EXERCISE INPUT |
Content starts

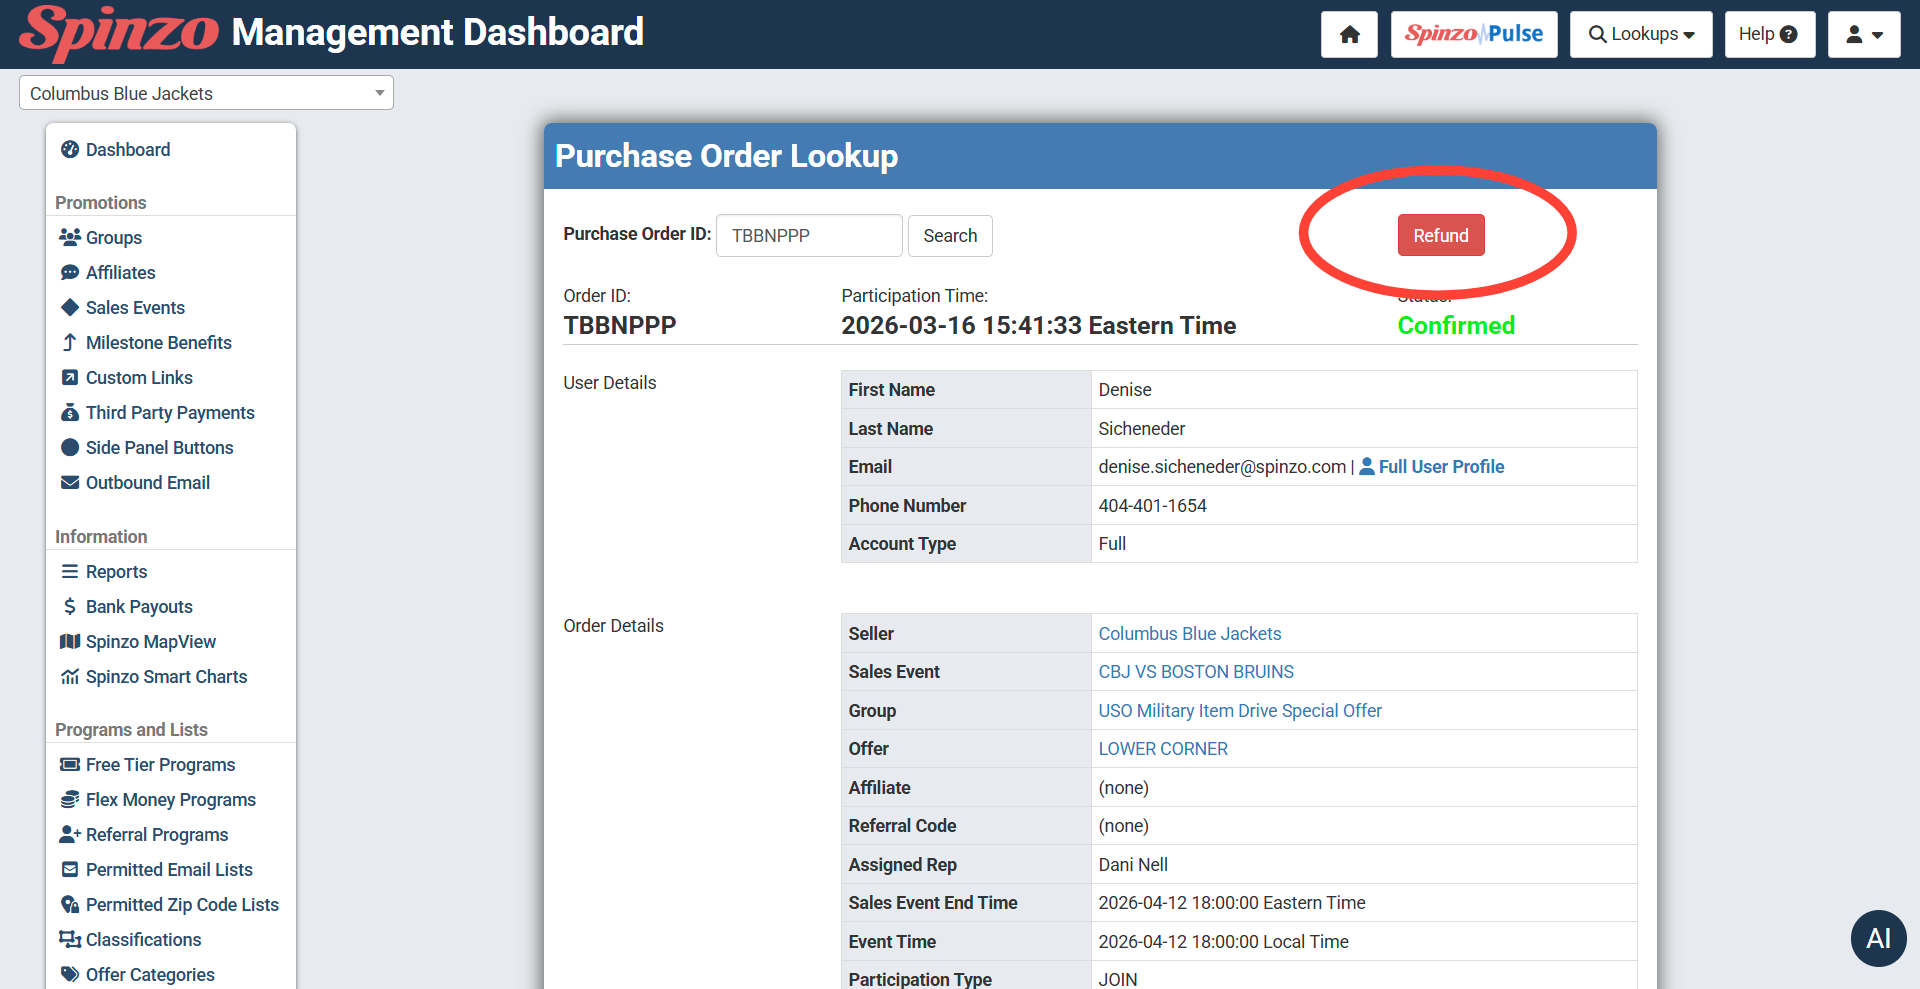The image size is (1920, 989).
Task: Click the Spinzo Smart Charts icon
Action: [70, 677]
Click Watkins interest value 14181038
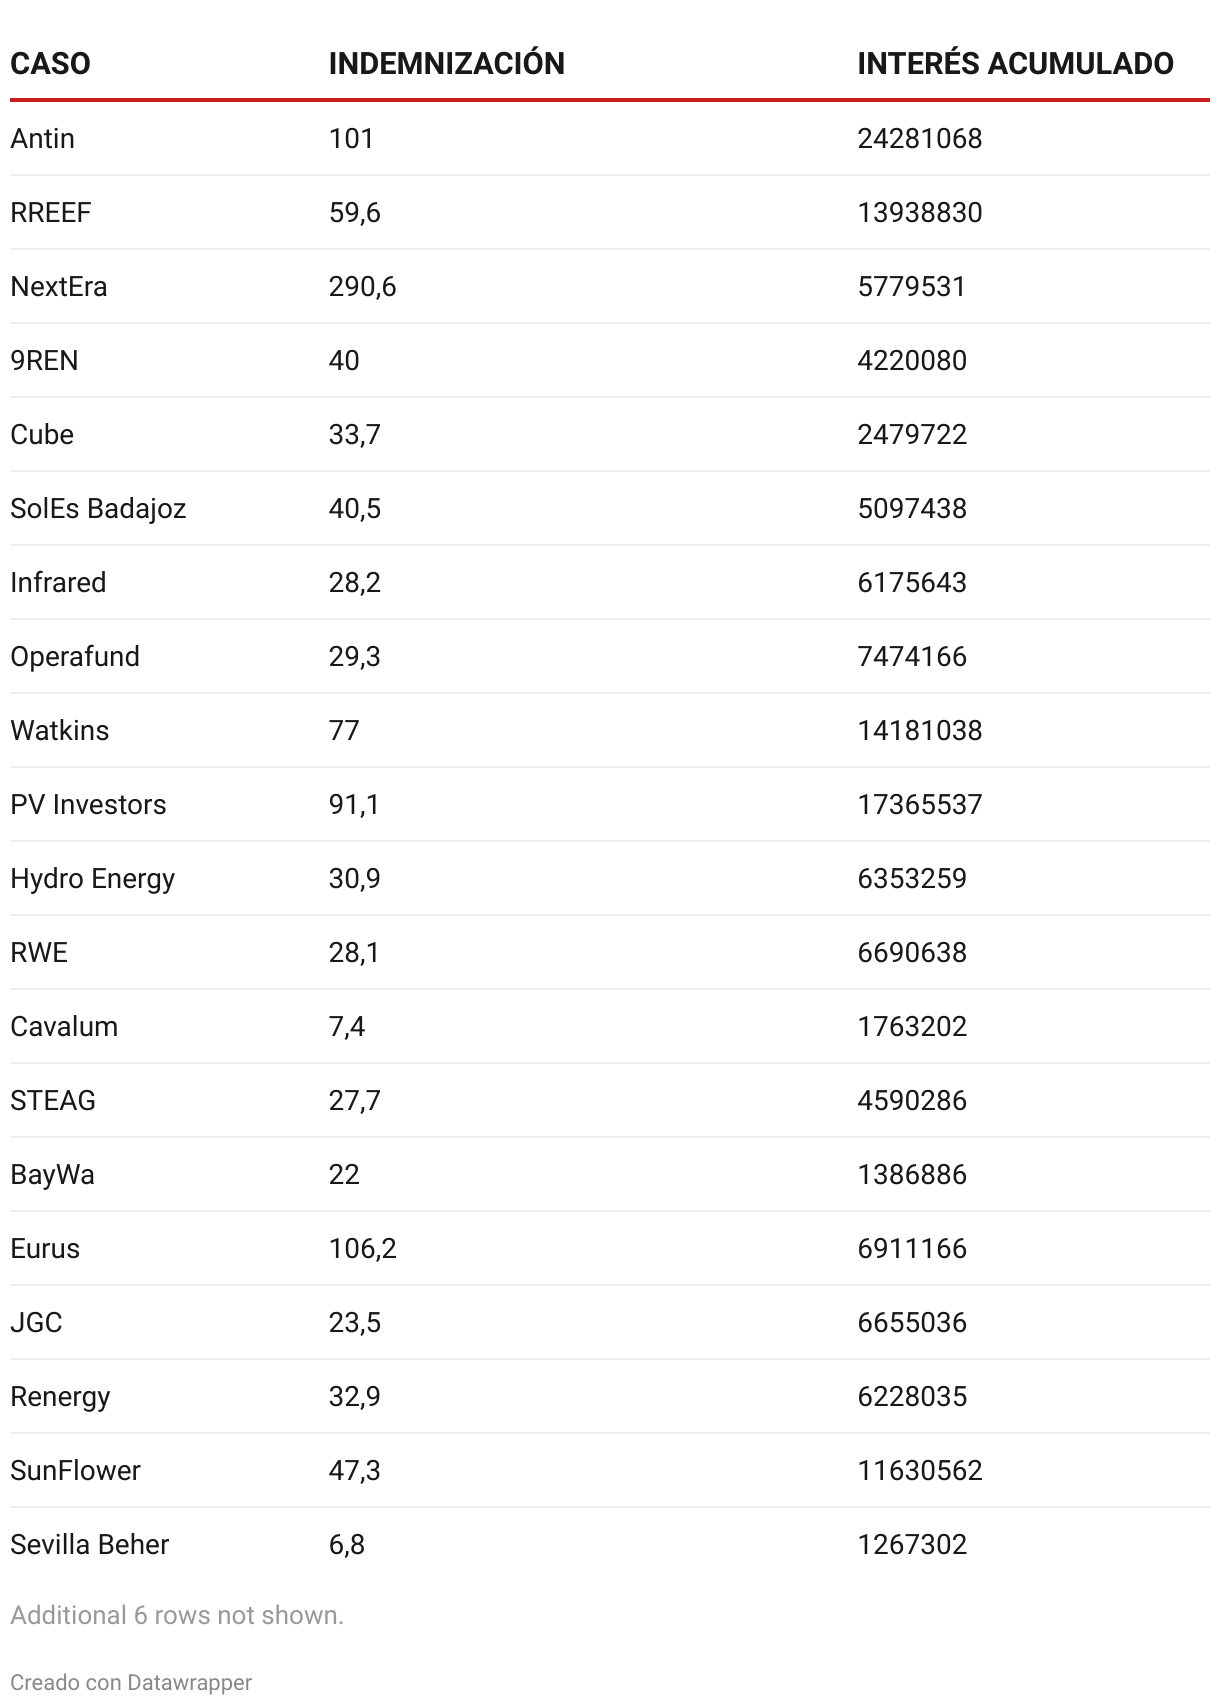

Content ends
Content starts

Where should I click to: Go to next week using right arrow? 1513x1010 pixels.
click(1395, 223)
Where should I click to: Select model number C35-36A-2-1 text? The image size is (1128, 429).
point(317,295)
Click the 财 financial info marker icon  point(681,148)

Content ends

REQUIREMENT |
Among the records above, a stretch begins at the line containing "Where should I click to: Go" and ends at the line containing "Click the 财". Restate that stretch word for word, and nothing else.

EXERCISE SOLUTION |
Where should I click to: Go to next week using right arrow? 1513x1010 pixels.
click(1395, 223)
Where should I click to: Select model number C35-36A-2-1 text? The image size is (1128, 429).
point(317,295)
Click the 财 financial info marker icon  point(681,148)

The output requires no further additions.